MATERIAL —
————————
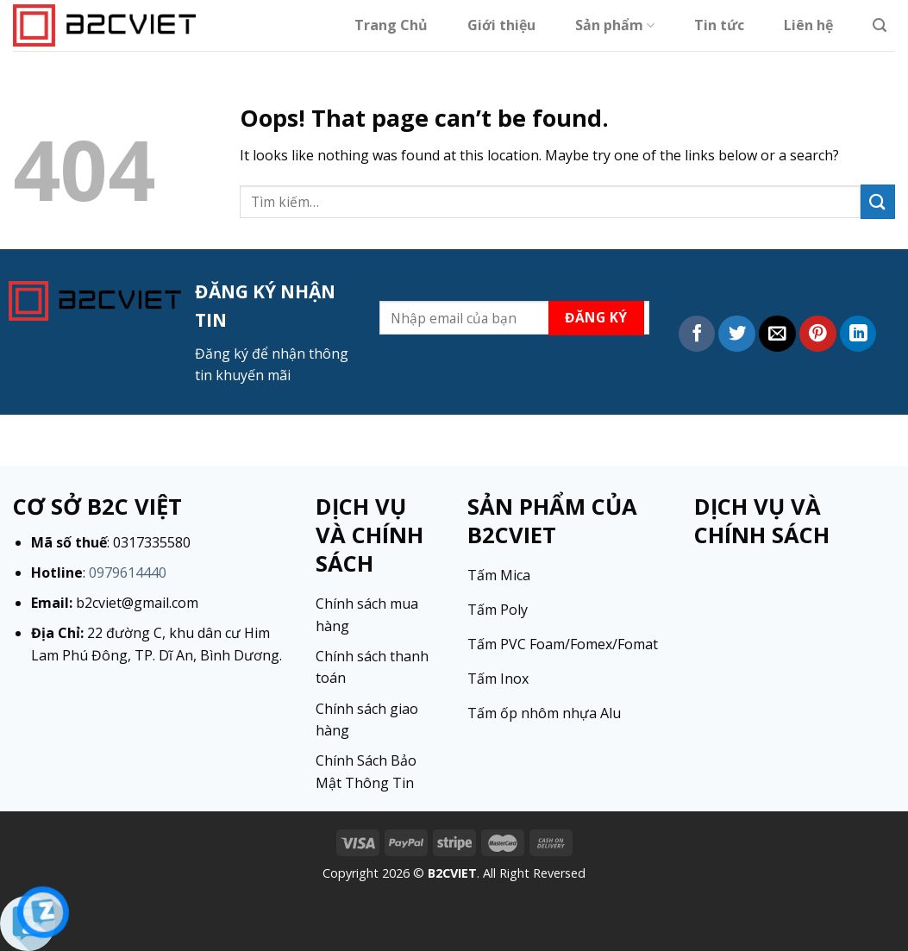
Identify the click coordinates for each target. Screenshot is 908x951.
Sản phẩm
————————
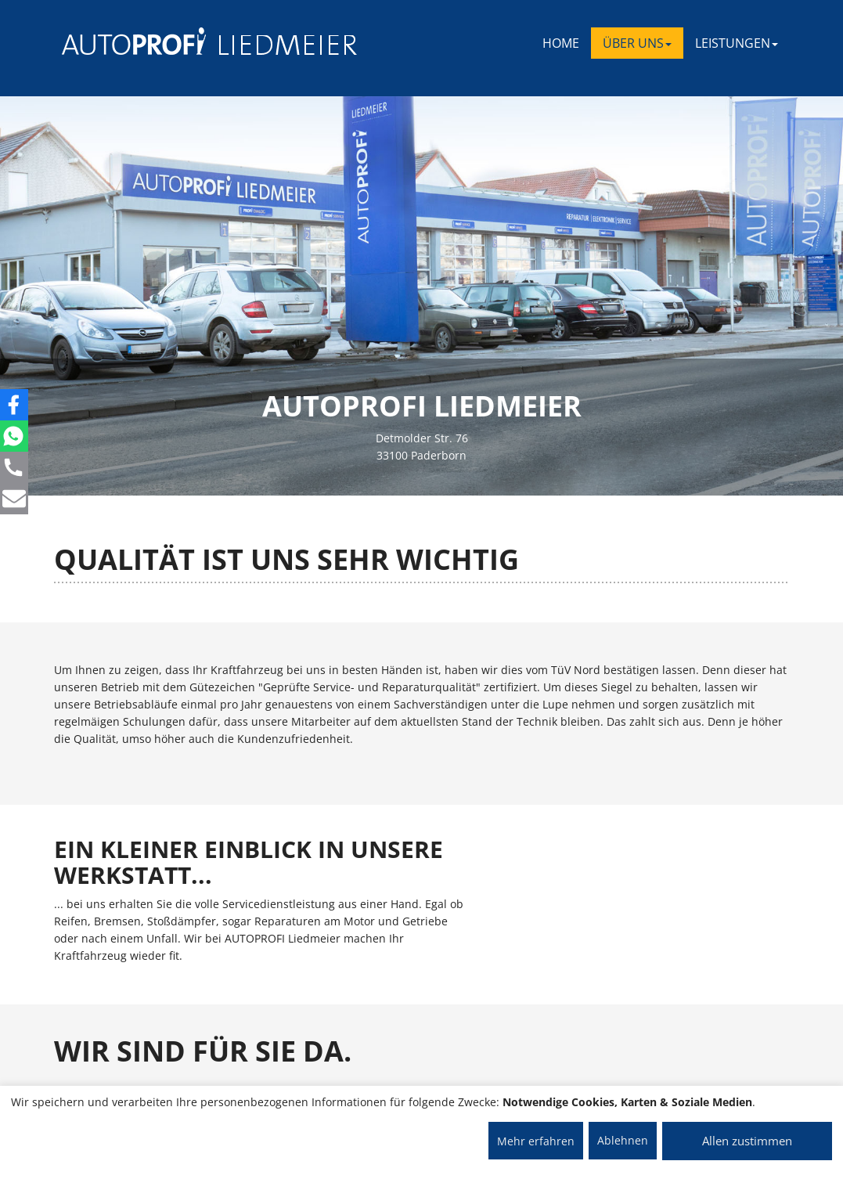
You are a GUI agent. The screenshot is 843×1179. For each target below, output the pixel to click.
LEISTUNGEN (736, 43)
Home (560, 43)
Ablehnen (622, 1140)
————————
EXERCISE PROMPT — In the records above, how many lines contain the string "click" with the same capitalization? Reply with the number only.

SOLUTION — 2